Beth Truman of Xercise4Less Rotherham performing free weights

“I currently follow flexible dieting (IIFYM – ‘If it fits your macros’) but ensure I still eat clean and get my micronutrients in as well rather than purely focusing on my macronutrients.”

“In terms of training, I try and lift weights 4/5 times a week – and as my diet progresses towards my competition my cardio increases.”

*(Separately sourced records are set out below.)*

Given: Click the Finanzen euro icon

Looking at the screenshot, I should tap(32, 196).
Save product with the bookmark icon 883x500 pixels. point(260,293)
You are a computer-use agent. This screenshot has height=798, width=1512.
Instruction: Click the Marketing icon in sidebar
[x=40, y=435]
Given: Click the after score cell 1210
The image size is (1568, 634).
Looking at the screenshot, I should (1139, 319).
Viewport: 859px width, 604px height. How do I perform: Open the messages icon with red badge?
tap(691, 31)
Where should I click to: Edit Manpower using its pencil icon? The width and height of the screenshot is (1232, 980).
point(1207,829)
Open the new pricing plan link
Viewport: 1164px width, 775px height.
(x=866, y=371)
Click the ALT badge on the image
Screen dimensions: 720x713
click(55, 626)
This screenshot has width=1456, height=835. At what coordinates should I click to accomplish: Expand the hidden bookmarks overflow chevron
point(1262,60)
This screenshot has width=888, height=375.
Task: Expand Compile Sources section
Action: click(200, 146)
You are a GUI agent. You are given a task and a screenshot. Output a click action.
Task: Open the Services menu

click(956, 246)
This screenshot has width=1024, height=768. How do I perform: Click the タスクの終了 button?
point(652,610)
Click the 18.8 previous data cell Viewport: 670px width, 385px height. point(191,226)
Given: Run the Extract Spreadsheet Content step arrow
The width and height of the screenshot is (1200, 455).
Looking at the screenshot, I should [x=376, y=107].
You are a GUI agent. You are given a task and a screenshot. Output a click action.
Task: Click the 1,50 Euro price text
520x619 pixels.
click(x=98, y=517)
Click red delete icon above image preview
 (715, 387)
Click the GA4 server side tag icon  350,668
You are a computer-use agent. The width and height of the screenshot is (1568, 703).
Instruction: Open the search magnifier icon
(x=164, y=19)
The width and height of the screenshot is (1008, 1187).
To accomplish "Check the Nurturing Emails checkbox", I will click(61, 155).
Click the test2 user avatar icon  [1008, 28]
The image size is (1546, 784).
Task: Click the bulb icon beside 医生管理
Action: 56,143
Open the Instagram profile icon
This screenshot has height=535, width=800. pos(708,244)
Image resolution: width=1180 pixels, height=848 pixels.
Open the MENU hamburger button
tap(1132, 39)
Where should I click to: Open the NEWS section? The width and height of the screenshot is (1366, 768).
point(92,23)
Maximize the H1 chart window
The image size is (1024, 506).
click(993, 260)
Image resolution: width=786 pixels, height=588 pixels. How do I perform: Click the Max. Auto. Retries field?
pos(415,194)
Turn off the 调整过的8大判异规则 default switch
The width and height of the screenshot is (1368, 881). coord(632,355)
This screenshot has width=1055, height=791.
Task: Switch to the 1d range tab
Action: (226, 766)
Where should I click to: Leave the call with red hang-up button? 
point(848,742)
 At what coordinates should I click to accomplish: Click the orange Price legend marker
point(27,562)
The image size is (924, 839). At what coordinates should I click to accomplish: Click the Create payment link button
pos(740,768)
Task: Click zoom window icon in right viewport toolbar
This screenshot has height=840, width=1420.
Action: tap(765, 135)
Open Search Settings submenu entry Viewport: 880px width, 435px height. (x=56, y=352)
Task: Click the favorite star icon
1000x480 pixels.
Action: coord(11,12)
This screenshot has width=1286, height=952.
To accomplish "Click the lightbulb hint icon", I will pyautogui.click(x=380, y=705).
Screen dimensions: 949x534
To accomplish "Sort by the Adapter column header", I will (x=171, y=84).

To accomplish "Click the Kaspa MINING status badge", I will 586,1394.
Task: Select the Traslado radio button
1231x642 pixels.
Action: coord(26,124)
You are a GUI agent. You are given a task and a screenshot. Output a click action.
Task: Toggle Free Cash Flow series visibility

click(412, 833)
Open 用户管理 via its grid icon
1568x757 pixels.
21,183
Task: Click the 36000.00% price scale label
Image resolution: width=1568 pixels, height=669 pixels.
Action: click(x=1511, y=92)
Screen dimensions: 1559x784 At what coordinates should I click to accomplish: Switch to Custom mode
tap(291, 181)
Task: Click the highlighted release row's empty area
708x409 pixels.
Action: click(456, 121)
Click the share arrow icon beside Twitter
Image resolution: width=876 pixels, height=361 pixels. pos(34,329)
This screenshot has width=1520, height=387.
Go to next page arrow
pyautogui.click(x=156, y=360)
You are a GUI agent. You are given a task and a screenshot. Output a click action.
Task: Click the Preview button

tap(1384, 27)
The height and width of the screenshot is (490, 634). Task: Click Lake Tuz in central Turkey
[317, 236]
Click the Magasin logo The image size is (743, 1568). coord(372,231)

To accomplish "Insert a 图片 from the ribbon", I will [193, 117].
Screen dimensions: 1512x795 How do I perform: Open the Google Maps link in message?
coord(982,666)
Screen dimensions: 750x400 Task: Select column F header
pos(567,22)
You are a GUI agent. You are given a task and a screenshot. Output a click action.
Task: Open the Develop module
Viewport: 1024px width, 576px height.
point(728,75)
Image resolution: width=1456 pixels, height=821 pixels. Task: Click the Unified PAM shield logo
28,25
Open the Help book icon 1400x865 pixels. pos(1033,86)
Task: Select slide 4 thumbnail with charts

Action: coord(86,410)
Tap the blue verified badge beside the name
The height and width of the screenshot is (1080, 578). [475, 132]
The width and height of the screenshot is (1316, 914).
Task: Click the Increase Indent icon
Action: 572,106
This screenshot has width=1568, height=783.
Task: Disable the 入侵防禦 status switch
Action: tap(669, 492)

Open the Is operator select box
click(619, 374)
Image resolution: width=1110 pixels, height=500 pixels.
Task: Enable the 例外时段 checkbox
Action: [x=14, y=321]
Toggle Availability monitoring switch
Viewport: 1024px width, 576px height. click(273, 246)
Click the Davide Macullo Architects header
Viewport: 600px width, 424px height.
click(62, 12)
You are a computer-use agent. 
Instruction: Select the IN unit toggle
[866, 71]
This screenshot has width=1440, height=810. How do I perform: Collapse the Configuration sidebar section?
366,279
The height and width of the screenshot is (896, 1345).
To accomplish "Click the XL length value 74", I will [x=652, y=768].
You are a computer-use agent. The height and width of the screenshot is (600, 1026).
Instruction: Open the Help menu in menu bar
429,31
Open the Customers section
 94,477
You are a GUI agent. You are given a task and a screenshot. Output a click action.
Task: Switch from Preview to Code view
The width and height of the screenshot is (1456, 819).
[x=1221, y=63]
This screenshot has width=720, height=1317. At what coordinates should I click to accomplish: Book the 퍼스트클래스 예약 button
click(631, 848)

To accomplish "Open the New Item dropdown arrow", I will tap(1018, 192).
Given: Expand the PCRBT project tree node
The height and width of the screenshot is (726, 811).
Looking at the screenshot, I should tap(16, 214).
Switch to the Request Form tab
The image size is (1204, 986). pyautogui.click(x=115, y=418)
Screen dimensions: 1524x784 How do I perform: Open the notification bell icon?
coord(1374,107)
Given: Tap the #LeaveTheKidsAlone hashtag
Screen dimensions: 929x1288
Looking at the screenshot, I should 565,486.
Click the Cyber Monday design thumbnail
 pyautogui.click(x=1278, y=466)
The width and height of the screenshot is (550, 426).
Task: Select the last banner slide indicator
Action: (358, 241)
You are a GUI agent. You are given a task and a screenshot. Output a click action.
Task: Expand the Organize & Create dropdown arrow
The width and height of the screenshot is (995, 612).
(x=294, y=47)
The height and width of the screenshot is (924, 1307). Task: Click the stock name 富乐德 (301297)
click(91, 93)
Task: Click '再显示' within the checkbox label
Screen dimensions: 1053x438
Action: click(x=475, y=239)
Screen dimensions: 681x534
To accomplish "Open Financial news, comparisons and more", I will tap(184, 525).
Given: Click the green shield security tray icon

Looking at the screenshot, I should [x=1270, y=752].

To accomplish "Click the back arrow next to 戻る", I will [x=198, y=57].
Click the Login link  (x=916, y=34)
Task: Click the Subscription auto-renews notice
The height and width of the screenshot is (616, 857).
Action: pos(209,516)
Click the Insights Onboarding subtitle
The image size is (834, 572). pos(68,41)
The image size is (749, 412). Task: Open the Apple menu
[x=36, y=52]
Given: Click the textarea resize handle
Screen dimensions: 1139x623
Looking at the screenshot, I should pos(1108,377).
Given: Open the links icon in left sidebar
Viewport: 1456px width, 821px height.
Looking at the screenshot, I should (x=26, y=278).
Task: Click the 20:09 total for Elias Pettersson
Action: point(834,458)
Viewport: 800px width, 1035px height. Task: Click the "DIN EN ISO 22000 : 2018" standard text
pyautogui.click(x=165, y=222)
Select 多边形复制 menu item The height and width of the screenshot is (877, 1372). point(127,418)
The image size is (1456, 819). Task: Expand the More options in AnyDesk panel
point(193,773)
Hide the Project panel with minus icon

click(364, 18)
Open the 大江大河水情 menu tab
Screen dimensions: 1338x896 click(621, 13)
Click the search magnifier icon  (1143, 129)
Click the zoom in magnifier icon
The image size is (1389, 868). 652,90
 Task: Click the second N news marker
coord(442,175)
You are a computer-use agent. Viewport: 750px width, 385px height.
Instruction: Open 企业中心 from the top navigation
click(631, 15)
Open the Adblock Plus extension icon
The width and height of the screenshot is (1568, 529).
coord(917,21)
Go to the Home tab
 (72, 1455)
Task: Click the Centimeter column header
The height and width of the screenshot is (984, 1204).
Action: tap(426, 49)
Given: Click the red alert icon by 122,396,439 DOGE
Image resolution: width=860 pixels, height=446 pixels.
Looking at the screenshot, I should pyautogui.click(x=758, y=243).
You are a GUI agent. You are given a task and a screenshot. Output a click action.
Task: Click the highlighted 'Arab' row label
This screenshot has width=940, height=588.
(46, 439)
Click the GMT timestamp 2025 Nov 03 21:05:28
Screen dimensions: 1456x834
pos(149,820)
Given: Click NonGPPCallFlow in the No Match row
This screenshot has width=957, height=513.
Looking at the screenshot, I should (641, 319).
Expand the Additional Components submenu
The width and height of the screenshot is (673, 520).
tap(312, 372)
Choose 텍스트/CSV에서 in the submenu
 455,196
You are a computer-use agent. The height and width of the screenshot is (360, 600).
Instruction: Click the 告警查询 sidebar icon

“At the minute my split is working on two upper body days and three lower body days as I find my upper body progresses quicker than my lower. This is then split into: Back and biceps, shoulders and triceps, quads and calves, hamstrings and then glutes.”

“I currently have Personal Training sessions once/twice a week with Matt Seaman who has really helped develop my weakness and motivate me on days when I could have just thrown the towel in.”

“There has been lots of challenges, but the most important thing is that I’ve overcome them and come out stronger from it. Everyone is going to experience set backs along the way, but it is important to get back up and continue fighting for what you want.”

“My biggest challenge has probably been my digestive issues – I struggle with IBS/IBD and over the past 3 months have been really poorly and under a lot of medical investigation. For me it has been trying to overcome the physical feeling of giving up and just stopping my day to day activities because of my illness. If anything, physical activity and the gym is my release and my focus. It helped me get through it all.”

“On top of that, one thing that I know everyone can relate to is slow progress. I remember there has been plenty of times when I have looked in the mirror and thought “but I look no different” and that is hard. It’s hard when you work your backside off and then don’t see results. But progress is progress, and you don’t realise at the time but you are progressing you just don’t realise it.”

“It’s not until you compare yourself to when you started you realise just how far you’ve come – and that is the best motivation to continue!”

“I’ve been training for almost a year now, but decided to do a show in winter of 2014. I began my ‘cutting phase’ of my diet back in February with my coach Lainey Keogh, but then postponed my show from the 3rd May to 19th July as a result of me being particularly poorly these past few months. My macros have now increased to ensure I don’t peak too early, but my training is remaining the same – just slightly less cardio at the minute (which I’m not complaining about!).”

“My biggest goal is to just inspire and motivate others. I would love to be an influence into someone’s fitness journey, and to think that I could have helped them in some way would just be amazing.”

“With consistency anything is possible! That is always my favourite piece of advice – if you want something enough give 110% into it every day, no half measures. Also, don’t be afraid to lift weights! There is so much stigma around women lifting weights and getting ‘big’ and it’s not true. Since starting lifting I’ve seen the most progress, I have been lifting heavy all this time and I’ve dropped 2 dress sizes!”